History of Egypt From 330 B.C. To the Present Time, Volume 12 (of 12) eBook

This eBook from the Gutenberg Project consists of approximately 308 pages of information about History of Egypt From 330 B.C. To the Present Time, Volume 12 (of 12).

History of Egypt From 330 B.C. To the Present Time, Volume 12 (of 12) eBook

This eBook from the Gutenberg Project consists of approximately 308 pages of information about History of Egypt From 330 B.C. To the Present Time, Volume 12 (of 12).

During the season of 1895, Professor Petrie and Mr. Quibell discovered homes belonging to paleolithic man on a plateau four thousand feet above the Nile.  Thirty miles south of Thebes, there are many large and beautifully worked flints.  Their great antiquity is proved by the fact that they are deeply stained, whereas, in the same locality, there are other flints of an age of five thousand years, which show no traces of stains.

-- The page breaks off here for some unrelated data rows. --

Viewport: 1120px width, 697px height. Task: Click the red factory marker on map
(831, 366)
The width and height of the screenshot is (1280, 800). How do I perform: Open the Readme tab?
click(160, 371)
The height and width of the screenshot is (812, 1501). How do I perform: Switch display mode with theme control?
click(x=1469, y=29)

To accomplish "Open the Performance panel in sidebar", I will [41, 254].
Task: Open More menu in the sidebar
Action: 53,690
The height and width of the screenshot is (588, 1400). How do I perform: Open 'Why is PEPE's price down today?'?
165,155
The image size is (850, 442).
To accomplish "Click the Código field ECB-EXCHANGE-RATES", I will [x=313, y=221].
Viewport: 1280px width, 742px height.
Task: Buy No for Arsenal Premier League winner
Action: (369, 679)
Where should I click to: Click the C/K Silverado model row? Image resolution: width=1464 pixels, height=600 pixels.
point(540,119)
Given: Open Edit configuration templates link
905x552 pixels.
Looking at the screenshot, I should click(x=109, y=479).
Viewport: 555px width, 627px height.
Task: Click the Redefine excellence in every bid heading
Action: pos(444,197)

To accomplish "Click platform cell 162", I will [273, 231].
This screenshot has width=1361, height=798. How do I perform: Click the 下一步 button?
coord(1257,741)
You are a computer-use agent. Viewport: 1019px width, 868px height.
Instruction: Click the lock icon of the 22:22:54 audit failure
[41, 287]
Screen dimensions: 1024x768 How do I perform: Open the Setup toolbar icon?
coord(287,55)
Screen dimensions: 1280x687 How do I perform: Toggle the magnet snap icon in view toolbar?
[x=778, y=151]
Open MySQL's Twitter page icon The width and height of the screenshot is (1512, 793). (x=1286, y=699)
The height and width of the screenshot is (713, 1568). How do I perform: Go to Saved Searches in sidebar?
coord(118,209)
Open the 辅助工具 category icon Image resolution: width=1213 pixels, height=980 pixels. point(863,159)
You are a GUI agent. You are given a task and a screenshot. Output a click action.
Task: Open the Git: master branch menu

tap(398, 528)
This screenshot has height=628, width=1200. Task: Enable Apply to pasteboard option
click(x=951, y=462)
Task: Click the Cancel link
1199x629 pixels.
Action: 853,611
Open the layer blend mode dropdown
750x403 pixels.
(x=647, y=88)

Close by this site was discovered the abundant remains of a hitherto unknown race.  This race has nothing in common with the true Egyptians, although their relics are invariably found with those of the Egyptians of the fourth, twelfth, eighteenth, and nineteenth dynasties.  Petrie declares these men to have been tall and powerful, with strong features, a hooked nose, a long, pointed beard, and brown, wavy hair.  They were not related to the negroes, but rather to the Amorites or Libyans.  The bodies in these tombs are not mummified, but are contracted, though laid in an opposite direction from those discovered at Medum.  The graves are open, square pits, roofed over with beams of wood.  This ancient race used forked hunting-lances for chasing the gazelle, and their beautiful flints were found to be like those belonging to an excellent collection already existing in the Ashmolean Museum of Oxford.  They also made an abundant use of copper for adzes, harpoons for spearing fish, and needles for sewing garments.  They used pottery abundantly, and its variety is remarkable no less than the quality, which, unlike the Egyptian, was all hand-made and never fashioned by aid of the wheel.  They entered Egypt about 3,000 B.C., and were probably of the white Libyan race, and possibly may have been the foreigners who overthrew the old Egyptian empire.

The discovery of the name of “Israel” in an Egyptian inscription was in a sense, perhaps, the most remarkable event of the year 1895 in archaeology.  It was first laid before the public by Professor Petrie,* and was treated by Spiegelberg** in a communication to the Berlin Academy, and by Steindorff.***

     * Contemporary Review, May 1896.

     ** Sitzberichte, xxv., p. 593. 3.

     *** Zeitschrift fur deutsch.  Alt. test.  Wiss., 1896, p. 330.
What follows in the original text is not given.